Pour son premier long-métrage, Dima El-Horr réalise un road-movie qui est un peu l’antithèse de Bosta, l’autobus, autre film libanais, par Philippe Aractingi, tourné en 2005. Le Liban vit au rythme des guerres qui se succèdent. La légèreté de Bosta, malgré une densité de thèmes quand même lourds, balisait une période de paix, une parenthèse qui s’est brutalement refermée avec la mort dans un attentat de Rafiq Hariri, ancien premier ministre libanais, au printemps 2005.
Chaque jour est une fête… a été écrit par Rabih Mrouhé, comédien , auteur et metteur en scène libanais qui est celui-là même qui accompagnait Catherine Deneuve dans le road-movie quasi documentaire Je veux voir de Joana Hadjithomas et Khalil Joreige.

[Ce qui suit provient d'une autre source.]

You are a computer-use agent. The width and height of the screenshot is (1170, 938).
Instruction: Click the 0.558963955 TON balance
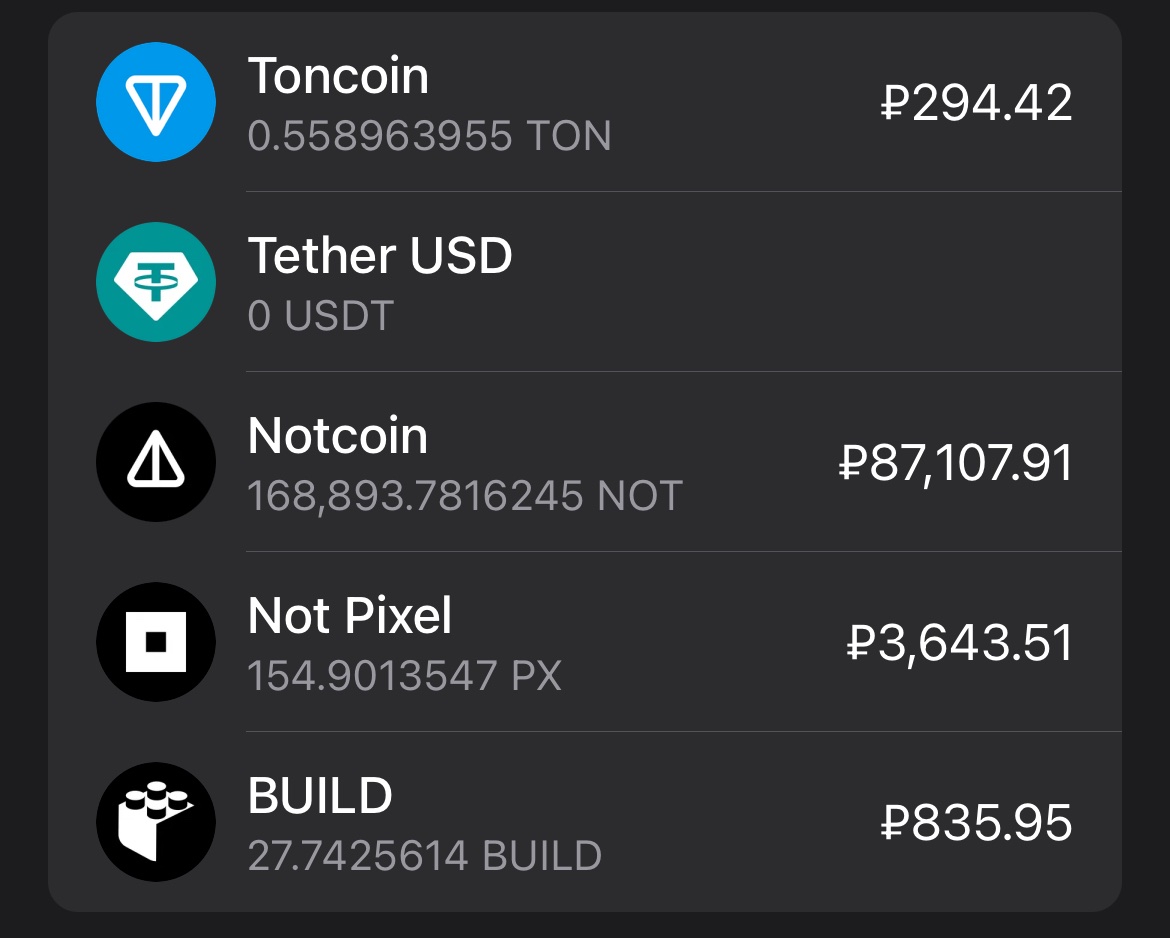coord(429,136)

Le registre onirique choisit par Dima El-horr diffère de celui réaliste adopté par les réalisateurs de Je veux voir. Les deux films ont en commun d’ausculter quelque peu les traumatismes entretenus par la guerre, mais les approches sont donc radicalement différentes.
Le récit de Chaque jour est une fête… est introduit par une première séquence onirique qui donne le ton du métrage. Un couple s’embrasse sous l’eau dans la Méditerranée. Dans le plan suivant, l’homme est menotté et conduit à l’intérieur d’un fourgon. Les premiers plans marquent par leurs beautés, leurs compositions et leurs couleurs éclatantes, mais on ne comprend pas encore ce qui se joue.
Le film évoque le voyage en bus d’un groupe de femmes dans l’arrière-pays libanais. Le véhicule doit les conduire à «la prison des hommes» où sont enfermées leurs maris. Dima El-horr s’intéresse plus particulièrement à trois d’entre-elles, qui ne se connaissent pas et ne partagent apparemment rien de commun.
Le récit est celui de leur errance dans le désert. Le chauffeur du bus est abattu pendant le voyage, obligeant les femmes à poursuivre leur voyage à pied. Cet écueil difficile est étrangement appréhendé. Les femmes ne réagissent pas vraiment, aucune ne se montre choquée, et le tireur reste invisible. On reste dans un cadre toujours très symbolique, dans lequel la cinéaste dessine les blessures du Liban actuel, ses cadavres, ses ennemis insaisissables. Les quelques hommes sont des conducteurs sur lesquels aucune des femmes du film ne pourra vraiment compter. Ainsi, les femmes sont livrées à elles-même, font preuve de solidarité entre-elles. Elles errent en talons aiguilles dans le désert, promènent et assument une féminité, un caractère aguicheur qui parait totalement incongru à l’intérieur de ce no man’s land aride, lourd et pesant tant le soleil frappe.
Chaque jour est une fête… témoigne des blessures que panse encore le Liban mais également de l’émancipation des femmes. Il est notamment question de sexualité, de rapport au corps. Toutes les pistes de compréhension sont contenues dans la métaphore. Le film peut paraître assez étrange tant la narration n’obéit pas à un quelconque réalisme mais à une volonté de rendre compte de l’état du Liban, de sa société, par le symbole, par l’onirisme.
On notera dans les rôles principaux, les participations des actrices palestiniennes Hiam Abbas et Manal Khader, que l’on avait découvert en fiancée d’Elia Suleiman dans Intervention Divine en 2002. La troisième héroïne est jouée par Raïa Haïdar (Le Dernier homme, 2006).